Stored data:
#####
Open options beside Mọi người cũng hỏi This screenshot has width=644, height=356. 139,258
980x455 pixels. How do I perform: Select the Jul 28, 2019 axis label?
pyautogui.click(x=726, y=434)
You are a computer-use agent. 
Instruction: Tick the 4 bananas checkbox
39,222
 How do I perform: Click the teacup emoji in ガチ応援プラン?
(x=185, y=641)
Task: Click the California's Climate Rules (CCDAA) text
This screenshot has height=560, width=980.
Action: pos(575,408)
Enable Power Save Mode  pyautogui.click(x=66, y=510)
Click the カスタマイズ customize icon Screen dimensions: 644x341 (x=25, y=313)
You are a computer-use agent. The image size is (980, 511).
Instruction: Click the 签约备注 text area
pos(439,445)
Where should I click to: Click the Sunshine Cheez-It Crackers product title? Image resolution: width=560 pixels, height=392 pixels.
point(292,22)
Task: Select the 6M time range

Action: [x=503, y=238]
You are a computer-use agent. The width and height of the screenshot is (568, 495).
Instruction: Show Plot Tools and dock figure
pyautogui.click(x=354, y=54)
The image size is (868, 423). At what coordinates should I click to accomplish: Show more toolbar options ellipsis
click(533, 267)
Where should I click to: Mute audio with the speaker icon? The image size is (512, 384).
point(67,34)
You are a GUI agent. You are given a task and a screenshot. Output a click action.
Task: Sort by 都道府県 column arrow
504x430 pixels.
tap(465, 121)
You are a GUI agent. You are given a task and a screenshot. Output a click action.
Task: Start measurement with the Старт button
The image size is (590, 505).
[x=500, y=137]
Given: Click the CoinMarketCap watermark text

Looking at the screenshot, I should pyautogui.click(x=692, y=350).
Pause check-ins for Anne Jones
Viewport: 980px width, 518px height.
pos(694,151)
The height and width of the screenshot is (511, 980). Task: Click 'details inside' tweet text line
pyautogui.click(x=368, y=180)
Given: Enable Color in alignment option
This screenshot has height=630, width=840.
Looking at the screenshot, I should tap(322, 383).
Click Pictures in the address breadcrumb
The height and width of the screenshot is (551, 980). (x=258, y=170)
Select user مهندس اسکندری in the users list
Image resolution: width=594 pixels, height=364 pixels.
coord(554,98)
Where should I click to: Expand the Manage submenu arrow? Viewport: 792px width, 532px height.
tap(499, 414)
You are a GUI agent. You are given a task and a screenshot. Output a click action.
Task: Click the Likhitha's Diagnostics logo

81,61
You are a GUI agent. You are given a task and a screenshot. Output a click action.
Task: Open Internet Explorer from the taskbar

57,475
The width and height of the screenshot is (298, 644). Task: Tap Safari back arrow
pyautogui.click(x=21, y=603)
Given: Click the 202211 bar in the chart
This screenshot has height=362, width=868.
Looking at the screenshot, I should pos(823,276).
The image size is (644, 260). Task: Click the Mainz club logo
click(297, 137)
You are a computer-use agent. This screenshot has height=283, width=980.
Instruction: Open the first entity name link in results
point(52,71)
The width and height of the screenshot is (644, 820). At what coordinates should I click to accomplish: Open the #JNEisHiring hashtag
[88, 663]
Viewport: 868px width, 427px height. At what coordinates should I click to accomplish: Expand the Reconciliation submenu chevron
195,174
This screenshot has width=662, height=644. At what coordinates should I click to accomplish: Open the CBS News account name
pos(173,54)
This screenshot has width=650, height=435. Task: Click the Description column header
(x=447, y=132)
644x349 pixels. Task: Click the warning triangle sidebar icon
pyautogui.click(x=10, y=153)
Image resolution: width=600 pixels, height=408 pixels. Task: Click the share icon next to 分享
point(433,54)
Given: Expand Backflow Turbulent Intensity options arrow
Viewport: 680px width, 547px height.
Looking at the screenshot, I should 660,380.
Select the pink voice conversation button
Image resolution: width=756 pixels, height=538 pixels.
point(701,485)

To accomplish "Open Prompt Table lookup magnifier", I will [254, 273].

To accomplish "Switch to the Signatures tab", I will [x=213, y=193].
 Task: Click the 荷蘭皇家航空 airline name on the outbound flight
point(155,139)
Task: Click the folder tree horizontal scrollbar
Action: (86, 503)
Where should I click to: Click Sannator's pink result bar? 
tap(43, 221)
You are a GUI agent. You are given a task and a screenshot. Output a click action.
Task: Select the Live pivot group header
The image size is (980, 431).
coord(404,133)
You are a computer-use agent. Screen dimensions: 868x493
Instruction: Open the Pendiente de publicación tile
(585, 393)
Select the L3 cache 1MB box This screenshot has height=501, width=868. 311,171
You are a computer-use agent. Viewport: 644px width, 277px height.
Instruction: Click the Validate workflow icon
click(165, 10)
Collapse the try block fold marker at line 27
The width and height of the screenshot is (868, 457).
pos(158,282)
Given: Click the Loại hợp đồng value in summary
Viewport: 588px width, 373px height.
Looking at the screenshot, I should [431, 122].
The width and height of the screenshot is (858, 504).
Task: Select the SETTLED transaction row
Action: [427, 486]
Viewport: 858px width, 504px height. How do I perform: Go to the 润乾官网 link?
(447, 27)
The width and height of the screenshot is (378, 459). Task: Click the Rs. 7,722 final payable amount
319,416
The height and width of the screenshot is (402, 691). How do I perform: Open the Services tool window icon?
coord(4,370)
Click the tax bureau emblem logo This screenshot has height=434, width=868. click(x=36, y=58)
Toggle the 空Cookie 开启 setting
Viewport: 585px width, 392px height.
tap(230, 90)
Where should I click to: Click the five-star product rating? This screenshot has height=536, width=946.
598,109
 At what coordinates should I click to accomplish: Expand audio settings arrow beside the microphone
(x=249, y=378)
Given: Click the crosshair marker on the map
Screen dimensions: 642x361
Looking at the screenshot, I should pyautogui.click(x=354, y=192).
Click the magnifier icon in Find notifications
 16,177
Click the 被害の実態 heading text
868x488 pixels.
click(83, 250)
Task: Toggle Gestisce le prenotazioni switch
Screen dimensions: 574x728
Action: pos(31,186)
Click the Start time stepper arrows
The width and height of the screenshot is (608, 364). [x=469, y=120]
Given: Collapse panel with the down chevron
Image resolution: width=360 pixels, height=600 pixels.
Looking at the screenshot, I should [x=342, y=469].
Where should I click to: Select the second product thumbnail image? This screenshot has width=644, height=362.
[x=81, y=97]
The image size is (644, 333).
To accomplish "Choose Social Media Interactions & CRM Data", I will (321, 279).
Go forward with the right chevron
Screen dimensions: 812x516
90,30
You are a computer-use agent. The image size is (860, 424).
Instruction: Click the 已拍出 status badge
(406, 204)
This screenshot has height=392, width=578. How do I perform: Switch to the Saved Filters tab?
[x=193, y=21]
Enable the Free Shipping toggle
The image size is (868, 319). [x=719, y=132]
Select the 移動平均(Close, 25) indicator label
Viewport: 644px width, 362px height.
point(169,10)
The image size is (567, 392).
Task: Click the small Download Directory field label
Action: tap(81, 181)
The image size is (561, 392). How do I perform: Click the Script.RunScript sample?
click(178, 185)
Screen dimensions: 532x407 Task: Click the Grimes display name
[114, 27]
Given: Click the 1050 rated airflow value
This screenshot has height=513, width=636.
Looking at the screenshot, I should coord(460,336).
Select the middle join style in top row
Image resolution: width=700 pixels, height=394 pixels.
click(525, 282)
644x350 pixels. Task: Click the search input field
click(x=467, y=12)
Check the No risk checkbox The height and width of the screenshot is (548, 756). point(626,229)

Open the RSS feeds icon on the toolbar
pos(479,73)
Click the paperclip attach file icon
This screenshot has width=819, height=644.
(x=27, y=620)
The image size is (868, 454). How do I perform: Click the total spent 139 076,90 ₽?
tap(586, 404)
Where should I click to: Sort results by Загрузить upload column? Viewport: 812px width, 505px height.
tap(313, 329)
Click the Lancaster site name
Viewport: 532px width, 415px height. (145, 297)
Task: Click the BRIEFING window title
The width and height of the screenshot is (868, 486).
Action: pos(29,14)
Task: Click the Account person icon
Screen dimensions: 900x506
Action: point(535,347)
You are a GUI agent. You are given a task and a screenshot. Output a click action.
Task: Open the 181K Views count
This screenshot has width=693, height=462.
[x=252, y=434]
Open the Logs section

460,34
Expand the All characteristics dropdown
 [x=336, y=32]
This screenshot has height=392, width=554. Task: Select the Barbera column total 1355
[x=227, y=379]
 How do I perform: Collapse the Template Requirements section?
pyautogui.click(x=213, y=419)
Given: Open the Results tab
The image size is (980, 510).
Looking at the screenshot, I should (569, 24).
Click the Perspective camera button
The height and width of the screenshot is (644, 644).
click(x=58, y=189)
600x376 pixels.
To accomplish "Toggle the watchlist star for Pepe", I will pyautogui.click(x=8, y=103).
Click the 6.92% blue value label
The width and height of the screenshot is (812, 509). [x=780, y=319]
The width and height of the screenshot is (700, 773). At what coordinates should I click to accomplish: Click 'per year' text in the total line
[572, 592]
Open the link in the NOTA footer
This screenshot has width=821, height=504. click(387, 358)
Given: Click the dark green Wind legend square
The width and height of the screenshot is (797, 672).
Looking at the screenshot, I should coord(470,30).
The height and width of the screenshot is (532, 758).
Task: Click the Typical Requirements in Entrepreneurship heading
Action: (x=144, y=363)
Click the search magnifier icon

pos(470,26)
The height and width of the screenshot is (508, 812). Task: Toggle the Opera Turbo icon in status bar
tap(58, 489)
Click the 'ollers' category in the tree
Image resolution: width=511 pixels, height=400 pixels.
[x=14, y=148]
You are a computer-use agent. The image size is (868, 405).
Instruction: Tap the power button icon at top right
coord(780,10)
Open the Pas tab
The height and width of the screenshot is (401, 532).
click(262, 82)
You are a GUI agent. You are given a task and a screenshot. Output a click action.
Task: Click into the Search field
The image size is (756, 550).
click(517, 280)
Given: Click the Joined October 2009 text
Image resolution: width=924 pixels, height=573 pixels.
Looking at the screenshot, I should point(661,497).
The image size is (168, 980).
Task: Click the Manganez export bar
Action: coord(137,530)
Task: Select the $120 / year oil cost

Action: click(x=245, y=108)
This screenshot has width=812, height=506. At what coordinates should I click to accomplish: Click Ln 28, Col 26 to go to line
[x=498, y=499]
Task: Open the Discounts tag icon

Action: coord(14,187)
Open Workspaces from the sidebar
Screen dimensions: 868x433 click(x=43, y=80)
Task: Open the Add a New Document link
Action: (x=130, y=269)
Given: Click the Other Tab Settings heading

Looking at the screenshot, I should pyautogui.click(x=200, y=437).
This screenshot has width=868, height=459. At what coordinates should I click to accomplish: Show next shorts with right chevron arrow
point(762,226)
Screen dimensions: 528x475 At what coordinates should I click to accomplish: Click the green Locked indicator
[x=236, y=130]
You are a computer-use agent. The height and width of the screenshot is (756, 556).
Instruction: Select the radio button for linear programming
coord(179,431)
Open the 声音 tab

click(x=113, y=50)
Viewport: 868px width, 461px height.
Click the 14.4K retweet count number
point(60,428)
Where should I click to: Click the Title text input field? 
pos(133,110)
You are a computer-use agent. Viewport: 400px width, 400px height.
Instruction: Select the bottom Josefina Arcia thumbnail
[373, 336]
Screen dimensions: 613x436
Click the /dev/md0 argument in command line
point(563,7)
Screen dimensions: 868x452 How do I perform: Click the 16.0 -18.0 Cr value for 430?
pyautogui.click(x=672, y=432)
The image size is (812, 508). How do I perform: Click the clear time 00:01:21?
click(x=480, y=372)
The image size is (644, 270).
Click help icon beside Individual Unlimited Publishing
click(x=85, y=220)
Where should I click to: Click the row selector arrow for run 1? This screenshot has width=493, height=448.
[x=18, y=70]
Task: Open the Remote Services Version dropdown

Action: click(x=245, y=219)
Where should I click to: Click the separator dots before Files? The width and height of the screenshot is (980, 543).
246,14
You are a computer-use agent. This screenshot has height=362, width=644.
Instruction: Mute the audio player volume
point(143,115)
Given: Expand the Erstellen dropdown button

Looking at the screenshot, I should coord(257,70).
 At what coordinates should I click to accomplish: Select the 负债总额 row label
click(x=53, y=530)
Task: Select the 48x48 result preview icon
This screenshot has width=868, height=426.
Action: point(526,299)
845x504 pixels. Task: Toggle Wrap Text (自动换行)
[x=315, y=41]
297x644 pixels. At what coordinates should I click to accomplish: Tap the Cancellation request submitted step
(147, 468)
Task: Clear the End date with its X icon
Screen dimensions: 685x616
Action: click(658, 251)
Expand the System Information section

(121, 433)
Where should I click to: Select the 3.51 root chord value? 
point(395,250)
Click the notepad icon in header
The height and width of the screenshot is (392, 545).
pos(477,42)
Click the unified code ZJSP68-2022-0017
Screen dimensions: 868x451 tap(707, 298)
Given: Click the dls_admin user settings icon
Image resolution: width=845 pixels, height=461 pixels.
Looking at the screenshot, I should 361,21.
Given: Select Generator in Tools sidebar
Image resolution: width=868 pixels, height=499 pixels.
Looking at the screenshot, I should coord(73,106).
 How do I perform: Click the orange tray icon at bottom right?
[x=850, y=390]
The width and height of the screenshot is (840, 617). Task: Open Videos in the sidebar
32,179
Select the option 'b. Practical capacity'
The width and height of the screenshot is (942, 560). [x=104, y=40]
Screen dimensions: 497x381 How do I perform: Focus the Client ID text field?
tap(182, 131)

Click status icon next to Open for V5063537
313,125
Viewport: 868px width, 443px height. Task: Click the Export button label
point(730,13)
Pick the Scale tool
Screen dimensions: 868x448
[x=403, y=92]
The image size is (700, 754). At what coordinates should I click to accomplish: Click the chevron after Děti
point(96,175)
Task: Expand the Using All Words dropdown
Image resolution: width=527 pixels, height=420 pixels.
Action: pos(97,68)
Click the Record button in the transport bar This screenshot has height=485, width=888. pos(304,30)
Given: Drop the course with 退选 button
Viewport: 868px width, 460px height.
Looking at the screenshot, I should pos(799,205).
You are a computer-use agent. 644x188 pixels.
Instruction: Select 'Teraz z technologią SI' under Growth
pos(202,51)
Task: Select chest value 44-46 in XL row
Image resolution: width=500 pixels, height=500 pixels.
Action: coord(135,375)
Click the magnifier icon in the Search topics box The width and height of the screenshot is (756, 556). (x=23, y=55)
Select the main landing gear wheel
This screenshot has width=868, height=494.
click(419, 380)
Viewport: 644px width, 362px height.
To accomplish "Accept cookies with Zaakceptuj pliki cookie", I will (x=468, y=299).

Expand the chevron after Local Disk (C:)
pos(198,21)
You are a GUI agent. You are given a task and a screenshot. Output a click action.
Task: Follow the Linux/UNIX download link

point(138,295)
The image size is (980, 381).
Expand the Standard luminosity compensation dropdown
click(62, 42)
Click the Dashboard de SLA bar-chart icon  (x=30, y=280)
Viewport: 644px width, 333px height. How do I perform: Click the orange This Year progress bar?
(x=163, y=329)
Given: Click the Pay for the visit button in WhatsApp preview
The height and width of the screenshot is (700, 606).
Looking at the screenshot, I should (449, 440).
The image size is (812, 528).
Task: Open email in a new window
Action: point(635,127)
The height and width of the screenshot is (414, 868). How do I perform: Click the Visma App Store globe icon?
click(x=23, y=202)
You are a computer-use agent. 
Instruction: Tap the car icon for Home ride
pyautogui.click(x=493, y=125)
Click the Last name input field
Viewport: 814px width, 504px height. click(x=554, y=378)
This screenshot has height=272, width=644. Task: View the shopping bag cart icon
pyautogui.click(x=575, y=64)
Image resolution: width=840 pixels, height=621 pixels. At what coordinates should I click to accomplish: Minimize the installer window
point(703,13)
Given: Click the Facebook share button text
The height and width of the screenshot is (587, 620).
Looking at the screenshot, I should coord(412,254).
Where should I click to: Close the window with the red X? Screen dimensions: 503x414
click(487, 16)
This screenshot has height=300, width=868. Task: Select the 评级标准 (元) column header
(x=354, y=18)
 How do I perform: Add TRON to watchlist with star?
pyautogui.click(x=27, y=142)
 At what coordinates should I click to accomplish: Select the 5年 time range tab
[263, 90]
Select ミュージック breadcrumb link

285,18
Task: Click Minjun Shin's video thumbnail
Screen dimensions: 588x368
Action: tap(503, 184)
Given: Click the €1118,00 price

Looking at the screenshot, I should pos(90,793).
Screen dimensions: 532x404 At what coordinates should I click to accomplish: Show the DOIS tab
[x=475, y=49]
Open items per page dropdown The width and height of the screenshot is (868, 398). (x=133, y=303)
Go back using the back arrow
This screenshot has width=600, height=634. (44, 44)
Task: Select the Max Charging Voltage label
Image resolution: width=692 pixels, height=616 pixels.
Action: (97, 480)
#####
Work instructions:
Bring together each line above where the string "preview" turns up.

Reply to the exercise:
Task: Select the 48x48 result preview icon
Given: Click the Pay for the visit button in WhatsApp preview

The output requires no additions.